Triathletes are renowned for our love of gadgets and training aids, trying to squeeze every last drop of data and effectiveness out of each session. But the pool is a place for simplicity. It’s the antithesis of the pimped-up bike section. It’s bloody Zen!
So, here’s a list of things you’ve probably wasted money on:
There are giant clocks at each end of the pool. They’re synchronized. There’s a reason… swimmers swim off the clock. That’s what we do. Get used to it and get good at it and your swimming will improve in the process. Use your head and muscles to gauge your effort and speed.
Training with a speedometer, power meter or GPS device makes sense on the bike and run… during a race, you can take a look down, see if you’re at your goal pace and react accordingly. If you’re able to read your watch during the swim section of a triathlon however, you’re probably sinking.
Flippers: For excellent pool swimmers, who are in search of tiny percentage points of improvement over 200m races, flippers can be useful for identifying and working on weaknesses in the 6-beat kick or longer strokes.
But for long-distance triathlete swimmers (and even a sprint is long distance) who, nine times out of ten are buoyed by wetsuits, a perfect kick becomes less relevant than body position. And flippers won’t help you with body position. In fact, just the opposite – flippers make it easier to cheat and provide a false body position.
Kicking sets are important. But do them with just a board or, better still, with no board at all while lying on your side, so you can work on your rotation and body position.

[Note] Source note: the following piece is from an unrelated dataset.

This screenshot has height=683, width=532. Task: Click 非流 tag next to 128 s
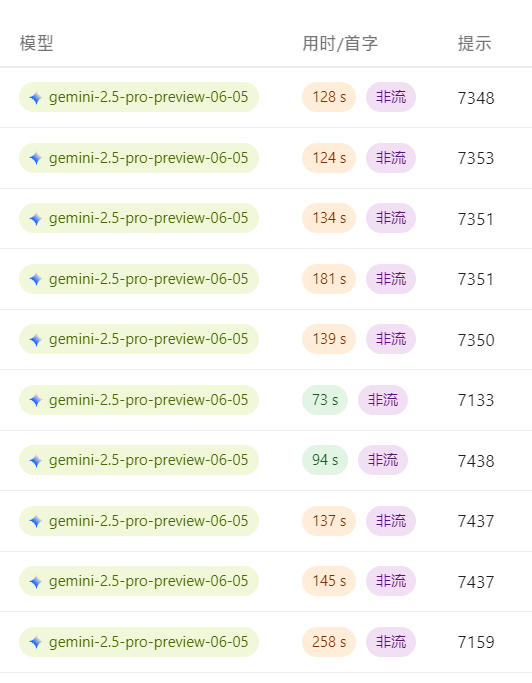(x=391, y=97)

Snorkels: Two reasons to own a snorkel (other than being on vacation): One, you’re a sub-55 second per 100m swimmer looking for those tiny improvements explained above. Two, you’ve barely ever been in a pool before and couldn’t swim across the bathtub to stop yourself from drowning. Anything in between..? Ditch it!
Tri masks/ fancy over-priced goggles: Two misconceptions. Like bike saddles, swim goggles are rarely super comfortable so don’t pay a fortune searching for a pair that will feel like fluffy puppy dogs licking your eye lids. And, most importantly, ALL swim goggles fog up after a while. It’s hot near your eyes, it’s cold in the water: it’s science! Find a simple pair with fairly minimal padding that you can get used to. They’ll need replacing soon enough.
HR monitor: Unless you’re Jason Statham in Crank or you have a genuine medical condition, you have no real business wearing a HR monitor in the pool. Sure, it’s more data – but what use is data that’s not actionable? Are you really going to swim according to HR in a race? Or find a coach who’ll give you 10 x 100m freestyle at 150bpm? Never gonna happen…
Expensive fancy trunks: A word to the wise here. If you want to look like a real swimmer, wear the same old pair (or better still multiple pairs) of the crappest, cheapest trunks you can find. Preferably ugly too! They’ll provide extra resistance in the water, which is awesome.
OK, so I’m feeling bad. Nobody wants to keep a triathlete from their gadgets. So, here’s a list of swim toys that are useful:
Kick board: Yes, yes, yes to lots of kicking. The slower/worse you are, the more you should kick.
Pull buoy: Even more yes that the kickboard. Once you can swim somewhat and have decent-enough technique, the pull buoy is the best way to get faster and stronger… use it a lot.
Paddles: The difference between paddles and flippers? Paddles create extra resistance and build strength in the arms and shoulders – I like to do a lot of swimming with paddles when coming up to a long Ironman swim. In theory, flippers do the same – but only for very good swimmers. For anyone else, they’re a crutch to lean on.
Remember: keep it simple. And learn to enjoy that simplicity. The pool can be a great place to escape all the gadgets and trappings of the bike and run.